Dans une décision qu’il vient de rendre, le Tribunal ordonne également à la Commission des normes, de l’équité, de la santé et de la sécurité du travail (CNESST) de cesser de chercher à entraver les activités du Syndicat des professionnels du gouvernement du Québec (SPGQ).
Le fond du litige a trait au choix des représentants syndicaux qui peuvent siéger au Comité ministériel de relations professionnelles. Ce comité a pour rôle de contribuer au règlement des problèmes de relations du travail au sein de la CNESST. Il existe de tels comités au sein d’autres ministères et organismes.
En vertu des règles, chaque partie pouvait nommer cinq représentants au comité. Or, parmi ses cinq, le syndicat tenait à nommer une conseillère employée par le SPGQ, qui accompagnait déjà des représentants syndicaux dans de semblables comités d’une dizaine d’autres ministères et organismes.
La CNESST s’y était opposée, parce que cette conseillère provenait de l’extérieur de la commission. Mais le syndicat tenait à sa présence, vu son expérience.
«La position de la CNESST est demeurée inchangée: les personnes qui n’œuvrent pas en son sein au quotidien n’ont pas leur place dans les séances du CMRP (Comité ministériel de relations professionnelles)», résume le juge administratif Pierre-Étienne Morand.

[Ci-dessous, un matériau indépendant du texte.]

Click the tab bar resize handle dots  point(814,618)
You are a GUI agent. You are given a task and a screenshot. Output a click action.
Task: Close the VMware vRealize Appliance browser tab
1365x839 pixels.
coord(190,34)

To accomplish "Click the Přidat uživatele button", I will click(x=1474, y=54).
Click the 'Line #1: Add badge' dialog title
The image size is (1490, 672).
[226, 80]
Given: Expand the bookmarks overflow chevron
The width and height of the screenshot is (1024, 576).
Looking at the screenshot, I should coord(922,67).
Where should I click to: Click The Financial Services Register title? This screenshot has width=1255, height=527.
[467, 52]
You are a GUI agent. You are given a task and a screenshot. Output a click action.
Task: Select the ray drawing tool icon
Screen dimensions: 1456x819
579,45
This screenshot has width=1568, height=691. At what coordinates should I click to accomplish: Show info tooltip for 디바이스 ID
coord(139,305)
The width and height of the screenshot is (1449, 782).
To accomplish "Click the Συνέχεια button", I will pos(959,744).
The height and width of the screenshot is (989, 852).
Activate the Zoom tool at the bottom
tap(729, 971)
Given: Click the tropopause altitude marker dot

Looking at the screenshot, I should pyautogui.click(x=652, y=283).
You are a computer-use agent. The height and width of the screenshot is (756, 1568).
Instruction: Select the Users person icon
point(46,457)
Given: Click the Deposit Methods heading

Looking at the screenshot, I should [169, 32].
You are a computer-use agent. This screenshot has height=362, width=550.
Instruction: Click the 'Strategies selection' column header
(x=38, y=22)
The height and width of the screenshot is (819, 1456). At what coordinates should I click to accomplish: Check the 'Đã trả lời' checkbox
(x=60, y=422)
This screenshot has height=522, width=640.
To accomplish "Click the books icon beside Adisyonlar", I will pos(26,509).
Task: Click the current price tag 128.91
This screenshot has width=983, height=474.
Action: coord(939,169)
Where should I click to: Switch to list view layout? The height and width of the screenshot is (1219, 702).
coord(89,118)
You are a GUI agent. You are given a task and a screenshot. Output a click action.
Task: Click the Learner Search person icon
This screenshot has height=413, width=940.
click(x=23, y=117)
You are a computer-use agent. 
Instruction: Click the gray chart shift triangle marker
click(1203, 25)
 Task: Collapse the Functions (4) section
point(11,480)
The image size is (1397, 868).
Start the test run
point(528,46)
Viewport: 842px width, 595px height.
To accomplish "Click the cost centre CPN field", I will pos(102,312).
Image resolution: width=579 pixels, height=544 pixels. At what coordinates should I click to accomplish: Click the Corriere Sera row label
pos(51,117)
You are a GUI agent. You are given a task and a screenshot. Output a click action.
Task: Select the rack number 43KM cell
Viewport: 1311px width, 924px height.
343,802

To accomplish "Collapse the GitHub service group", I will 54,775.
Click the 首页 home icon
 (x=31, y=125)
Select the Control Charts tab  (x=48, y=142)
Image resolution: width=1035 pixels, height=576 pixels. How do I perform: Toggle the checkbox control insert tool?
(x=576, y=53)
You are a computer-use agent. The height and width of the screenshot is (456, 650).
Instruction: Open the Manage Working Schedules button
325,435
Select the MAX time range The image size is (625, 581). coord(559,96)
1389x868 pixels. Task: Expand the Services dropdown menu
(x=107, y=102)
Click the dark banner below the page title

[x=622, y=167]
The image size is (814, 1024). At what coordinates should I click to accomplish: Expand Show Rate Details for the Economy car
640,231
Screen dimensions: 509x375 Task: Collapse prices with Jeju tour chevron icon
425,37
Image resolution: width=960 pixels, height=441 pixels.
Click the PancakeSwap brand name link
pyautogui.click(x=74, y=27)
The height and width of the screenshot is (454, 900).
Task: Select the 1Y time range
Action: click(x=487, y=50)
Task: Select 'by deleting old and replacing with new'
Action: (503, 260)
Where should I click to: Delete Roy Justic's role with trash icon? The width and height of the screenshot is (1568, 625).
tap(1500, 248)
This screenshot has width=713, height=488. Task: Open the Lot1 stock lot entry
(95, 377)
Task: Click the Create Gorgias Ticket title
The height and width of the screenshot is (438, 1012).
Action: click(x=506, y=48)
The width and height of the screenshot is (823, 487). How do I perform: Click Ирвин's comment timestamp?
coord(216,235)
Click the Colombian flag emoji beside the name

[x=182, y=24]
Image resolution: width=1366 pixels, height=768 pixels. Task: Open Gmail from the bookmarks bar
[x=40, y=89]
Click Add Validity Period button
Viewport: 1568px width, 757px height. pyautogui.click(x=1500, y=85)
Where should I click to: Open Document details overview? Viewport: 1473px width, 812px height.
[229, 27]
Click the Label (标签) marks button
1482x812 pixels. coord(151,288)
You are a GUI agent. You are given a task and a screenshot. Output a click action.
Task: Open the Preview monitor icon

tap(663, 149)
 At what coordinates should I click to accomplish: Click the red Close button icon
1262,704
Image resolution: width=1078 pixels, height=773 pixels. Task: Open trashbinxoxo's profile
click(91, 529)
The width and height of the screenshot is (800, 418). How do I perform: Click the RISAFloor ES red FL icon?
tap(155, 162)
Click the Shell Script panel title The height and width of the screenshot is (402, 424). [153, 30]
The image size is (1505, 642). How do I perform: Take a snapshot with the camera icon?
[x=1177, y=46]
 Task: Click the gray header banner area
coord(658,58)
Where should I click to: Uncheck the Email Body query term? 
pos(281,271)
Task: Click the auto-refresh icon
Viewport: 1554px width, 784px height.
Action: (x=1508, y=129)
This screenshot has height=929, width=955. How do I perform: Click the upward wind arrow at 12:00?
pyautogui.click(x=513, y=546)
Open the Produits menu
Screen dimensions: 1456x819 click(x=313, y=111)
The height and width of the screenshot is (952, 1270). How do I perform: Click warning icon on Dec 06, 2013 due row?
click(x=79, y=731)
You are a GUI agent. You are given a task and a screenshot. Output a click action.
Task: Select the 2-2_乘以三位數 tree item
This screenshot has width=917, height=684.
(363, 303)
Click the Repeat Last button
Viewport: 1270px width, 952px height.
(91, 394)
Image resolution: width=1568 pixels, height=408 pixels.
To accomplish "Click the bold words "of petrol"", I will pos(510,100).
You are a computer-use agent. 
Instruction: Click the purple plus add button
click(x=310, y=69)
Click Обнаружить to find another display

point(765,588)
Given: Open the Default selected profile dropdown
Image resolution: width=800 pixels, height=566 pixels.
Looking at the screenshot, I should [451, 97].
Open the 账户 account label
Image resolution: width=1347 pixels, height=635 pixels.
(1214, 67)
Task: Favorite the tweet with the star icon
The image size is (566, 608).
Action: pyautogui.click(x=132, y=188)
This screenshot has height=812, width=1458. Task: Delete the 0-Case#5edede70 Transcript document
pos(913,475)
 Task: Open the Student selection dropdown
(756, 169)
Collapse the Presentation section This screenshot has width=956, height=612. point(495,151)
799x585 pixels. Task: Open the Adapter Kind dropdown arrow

En citant la convention collective, la CNESST avait soutenu qu’une personne qui n’est pas salariée de l’organisme ne pouvait siéger au comité. Mais «le texte ne renferme aucune condition que doivent remplir les représentants de chacune des parties», souligne le juge administratif.
Lorsque l’équipe syndicale s’était tout de même présentée avec cette conseillère à une rencontre, les représentants de la CNESST avaient quitté la salle. La rencontre n’avait donc pu avoir lieu.
Le SPGQ avait donc déposé une plainte d’entrave aux activités syndicales contre la CNESST, arguant qu’il lui appartenait de choisir ses propres représentants au sein de ce comité. Et le Tribunal vient de lui donner raison.
«La jurisprudence est claire et univoque: un employeur ne peut en aucun cas décider, directement ou indirectement, de l’identité de la personne avec laquelle il transige et discute des relations du travail d’un groupe de salariés, tel le Syndicat, qui a librement choisi ses représentants. Il en va de l’autonomie syndicale, découlant de la liberté d’association garantie constitutionnellement. C’est pourtant ce que tente ici de faire la CNESST en refusant de transiger avec une conseillère en organisation du travail du SPGQ, dont les représentants syndicaux souhaitent la présence», écrit le juge administratif Morand.
Il conclut que la CNESST «se fait justice à elle-même en mettant fin à une séance du CMRP (le comité) en raison de la présence d’une représentante du Syndicat avec laquelle elle refuse de transiger. À l’évidence, cela constitue une tentative d’ingérence dans les affaires syndicales».